Il privare ad una persona del suo essere uomo.
Un viaggio che, oltre ad aprire gli occhi sul passato, mira a
mettere in guardia soprattutto sul presente e sul futuro, tenta,
in ogni modo, di aprire la mente ed elaborare una posizione al
riguardo, ad avere un pensiero personale, smettendo così di
seguire la massa.
Passo dopo passo si inizia a scorgere quell’odore che si ha
sotto il naso quando si percorrono quei pezzi di storia, una
“puzza” di sofferenza.
E’ impressionante quel che sente il naso quando entra in
quelli che, un tempo, erano i dormitori.
I brividi che si sentono quando si passeggia in quei luoghi di
dolore.
Cerchi di immedesimarti, ci provi.
Sei li col tuo piumino caldo, la tua sciarpa, il cappello e i tuoi
indispensabili guanti.
Fai un passo indietro e pensi ad una ragazza della tua età , nel campo di concentramento,
di peso in media 35/40 Kg, con il suo pigiama strappato e i suoi zoccoli aperti.
E in quel momento che senti il vero freddo, forse prima sentivi fresco alle gambe e alle spalle,
ma, tutto sommato, sei coperta, ora no.
Ora ti senti gelare, come se fossi in una vasca piena di ghiaccio.
E’ in quell’ “immedesimarsi” per un attimo, che ti fa congelare completamente.
Ripercorrere i loro passi e fare fatica, pensare che i tuoi anfibi non bastano; poi ripensi
ai loro zoccoli, duri e sicuramente poco pratici.
Il dolore, l’angoscia e la crudeltà subita gira nell’aria.
Nell’aria, ma anche sotto i tuoi piedi, un grosso peso sulle spalle, mentre visiti quei posti.
L’immensità di Birkenau.
Quasi cento cinquanta campi da calcio.
Impressionante come vedi l’inizio di quel campo, ma non la fine.
Passi incerti in quel boschetto che ha un non so che di spirituale.
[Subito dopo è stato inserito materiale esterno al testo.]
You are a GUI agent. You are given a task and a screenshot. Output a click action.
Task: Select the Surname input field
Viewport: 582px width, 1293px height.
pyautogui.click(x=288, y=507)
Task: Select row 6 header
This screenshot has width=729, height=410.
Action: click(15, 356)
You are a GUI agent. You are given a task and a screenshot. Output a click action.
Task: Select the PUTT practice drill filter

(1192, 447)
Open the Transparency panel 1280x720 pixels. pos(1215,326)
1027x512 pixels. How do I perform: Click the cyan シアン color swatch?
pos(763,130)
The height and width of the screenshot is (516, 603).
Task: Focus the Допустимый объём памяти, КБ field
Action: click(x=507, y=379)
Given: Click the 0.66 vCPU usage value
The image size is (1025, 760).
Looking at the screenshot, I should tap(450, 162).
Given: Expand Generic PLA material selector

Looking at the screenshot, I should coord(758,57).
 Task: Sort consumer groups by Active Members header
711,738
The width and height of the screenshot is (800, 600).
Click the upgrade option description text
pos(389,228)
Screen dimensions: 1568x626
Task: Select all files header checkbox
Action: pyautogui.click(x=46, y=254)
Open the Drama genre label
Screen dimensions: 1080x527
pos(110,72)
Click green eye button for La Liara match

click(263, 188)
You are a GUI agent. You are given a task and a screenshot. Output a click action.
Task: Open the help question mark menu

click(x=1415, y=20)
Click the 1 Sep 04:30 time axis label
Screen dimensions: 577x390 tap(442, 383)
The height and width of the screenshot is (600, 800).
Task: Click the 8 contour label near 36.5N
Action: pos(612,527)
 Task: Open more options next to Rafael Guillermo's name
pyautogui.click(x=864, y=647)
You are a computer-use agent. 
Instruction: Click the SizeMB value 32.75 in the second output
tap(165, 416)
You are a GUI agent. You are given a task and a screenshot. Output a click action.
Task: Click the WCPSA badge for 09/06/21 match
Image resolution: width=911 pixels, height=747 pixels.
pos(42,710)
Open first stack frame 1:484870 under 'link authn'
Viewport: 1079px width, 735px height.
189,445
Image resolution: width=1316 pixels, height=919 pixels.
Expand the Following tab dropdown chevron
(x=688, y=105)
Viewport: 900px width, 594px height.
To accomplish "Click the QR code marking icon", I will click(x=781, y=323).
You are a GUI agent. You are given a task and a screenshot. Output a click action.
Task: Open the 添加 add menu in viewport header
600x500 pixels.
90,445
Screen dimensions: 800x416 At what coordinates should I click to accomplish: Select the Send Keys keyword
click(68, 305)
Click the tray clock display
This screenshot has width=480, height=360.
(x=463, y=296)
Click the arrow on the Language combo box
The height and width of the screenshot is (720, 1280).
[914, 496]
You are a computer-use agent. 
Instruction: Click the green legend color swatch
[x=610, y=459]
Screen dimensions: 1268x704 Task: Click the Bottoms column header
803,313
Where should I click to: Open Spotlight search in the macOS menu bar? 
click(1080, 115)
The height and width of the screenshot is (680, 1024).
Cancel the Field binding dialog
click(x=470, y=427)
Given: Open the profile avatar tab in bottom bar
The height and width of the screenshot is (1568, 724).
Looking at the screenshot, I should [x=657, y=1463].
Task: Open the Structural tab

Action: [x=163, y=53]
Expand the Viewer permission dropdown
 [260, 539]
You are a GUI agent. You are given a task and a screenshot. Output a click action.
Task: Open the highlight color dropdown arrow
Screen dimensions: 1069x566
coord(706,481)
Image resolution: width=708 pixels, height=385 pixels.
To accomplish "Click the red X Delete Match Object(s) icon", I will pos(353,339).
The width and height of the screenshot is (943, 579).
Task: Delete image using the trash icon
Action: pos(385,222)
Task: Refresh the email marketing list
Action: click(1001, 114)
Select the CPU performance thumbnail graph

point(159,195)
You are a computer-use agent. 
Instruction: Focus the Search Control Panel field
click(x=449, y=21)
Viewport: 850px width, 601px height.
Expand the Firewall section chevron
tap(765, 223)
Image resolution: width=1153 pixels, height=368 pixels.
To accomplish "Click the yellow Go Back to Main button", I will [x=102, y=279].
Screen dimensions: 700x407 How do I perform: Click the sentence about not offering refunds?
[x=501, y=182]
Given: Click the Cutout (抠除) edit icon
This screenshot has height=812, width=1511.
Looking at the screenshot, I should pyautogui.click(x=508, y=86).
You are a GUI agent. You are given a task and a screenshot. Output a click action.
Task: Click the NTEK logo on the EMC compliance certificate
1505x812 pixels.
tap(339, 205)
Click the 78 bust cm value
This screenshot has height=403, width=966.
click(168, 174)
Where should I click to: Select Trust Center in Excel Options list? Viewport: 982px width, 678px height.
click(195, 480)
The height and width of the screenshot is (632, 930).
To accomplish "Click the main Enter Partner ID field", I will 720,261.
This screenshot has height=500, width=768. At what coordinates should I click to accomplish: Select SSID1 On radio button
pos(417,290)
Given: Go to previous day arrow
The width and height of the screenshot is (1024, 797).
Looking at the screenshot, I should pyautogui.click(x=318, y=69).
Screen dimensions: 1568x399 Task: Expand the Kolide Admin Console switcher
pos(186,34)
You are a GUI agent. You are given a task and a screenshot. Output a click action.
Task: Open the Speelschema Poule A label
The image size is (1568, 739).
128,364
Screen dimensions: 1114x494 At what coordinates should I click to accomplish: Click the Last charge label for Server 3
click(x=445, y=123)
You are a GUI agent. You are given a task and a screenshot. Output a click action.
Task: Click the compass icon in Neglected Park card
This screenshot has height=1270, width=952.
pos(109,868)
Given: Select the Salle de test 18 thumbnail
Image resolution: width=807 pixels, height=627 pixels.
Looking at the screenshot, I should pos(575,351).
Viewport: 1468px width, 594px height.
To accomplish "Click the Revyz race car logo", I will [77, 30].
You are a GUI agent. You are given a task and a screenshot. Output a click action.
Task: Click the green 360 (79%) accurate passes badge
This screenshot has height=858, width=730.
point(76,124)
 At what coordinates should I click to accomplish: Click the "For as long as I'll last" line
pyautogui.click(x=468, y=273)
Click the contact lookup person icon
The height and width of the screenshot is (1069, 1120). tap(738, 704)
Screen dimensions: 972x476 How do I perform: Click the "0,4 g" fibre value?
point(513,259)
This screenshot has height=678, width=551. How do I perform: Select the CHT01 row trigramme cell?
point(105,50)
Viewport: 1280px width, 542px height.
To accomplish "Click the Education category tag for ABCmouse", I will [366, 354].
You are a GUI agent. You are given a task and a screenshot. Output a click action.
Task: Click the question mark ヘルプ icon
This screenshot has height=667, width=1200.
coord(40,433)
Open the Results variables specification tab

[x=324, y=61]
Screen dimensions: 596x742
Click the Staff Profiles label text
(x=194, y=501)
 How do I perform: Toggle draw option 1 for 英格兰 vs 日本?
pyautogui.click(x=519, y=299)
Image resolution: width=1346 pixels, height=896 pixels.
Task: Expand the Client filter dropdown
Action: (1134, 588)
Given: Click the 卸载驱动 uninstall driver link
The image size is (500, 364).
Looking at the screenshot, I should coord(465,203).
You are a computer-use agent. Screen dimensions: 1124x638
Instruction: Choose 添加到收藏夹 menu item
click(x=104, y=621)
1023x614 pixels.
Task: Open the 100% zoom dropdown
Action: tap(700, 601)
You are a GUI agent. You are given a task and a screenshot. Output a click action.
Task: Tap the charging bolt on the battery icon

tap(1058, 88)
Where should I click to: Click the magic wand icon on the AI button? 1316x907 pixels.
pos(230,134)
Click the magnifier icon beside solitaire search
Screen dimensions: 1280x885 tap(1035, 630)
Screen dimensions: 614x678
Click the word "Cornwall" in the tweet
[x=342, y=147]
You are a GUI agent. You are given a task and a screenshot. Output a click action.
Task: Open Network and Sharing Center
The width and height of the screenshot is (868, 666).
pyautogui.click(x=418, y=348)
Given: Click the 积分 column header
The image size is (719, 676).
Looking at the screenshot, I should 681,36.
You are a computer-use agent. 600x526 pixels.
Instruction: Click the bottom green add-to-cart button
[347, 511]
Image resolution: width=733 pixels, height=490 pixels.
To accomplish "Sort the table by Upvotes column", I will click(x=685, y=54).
Il Boschetto delle Betulle. Un silenzio che fa venire i brividi, pietrifica.
Una pace che impressiona. Come può esserci pace in un posto del genere?
La sofferenza che permane lì è proprio quella che crea quella strana atmosfera.
Ossa di pochi deportati che non arrivano nei forni. Altri ebrei riuscirono a seppellirli lì;
e proprio lì, sotto i tuoi piedi, ci sono ancora della anime innocenti.
Corpi di donne e uomini condannati senza un vero e proprio motivo.
Quelle vetrine contenenti di tutto: scarpe validie, pigiami e capelli.
Già, proprio quei capelli con cui creavano teli.
E’ smisurata la vetrina che li contiene.
Quei capelli, quelli che hanno suscitato in me dolore, un dolore che i libri di scuola non
possono farmi neanche immaginare.
Un dolore che provi solamente entrando in quelli sala e solamente stando davanti a quell’orrore.
Il dolore che senti davanti alla statua degli ottantotto bambini di Lidice.
Quel paesino preso a caso da Hitler e fatto saltare in aria un po’ per vendetta e un po’ per paura.
Non ho intenzione di continuare a scrivere quello che ho provato, certe cose sono solo mie.
Una parte l’ho lasciata su quel pullman, un’altra me la porterò sempre dentro e vorrei lasciarla lì,
magari incuriosendo chi legge, perchè il treno della memoria mi ha insegnato a non rispondere
con l’odio all’odio ricevuto, il male come risposta al male a lungo andare, ci svuota.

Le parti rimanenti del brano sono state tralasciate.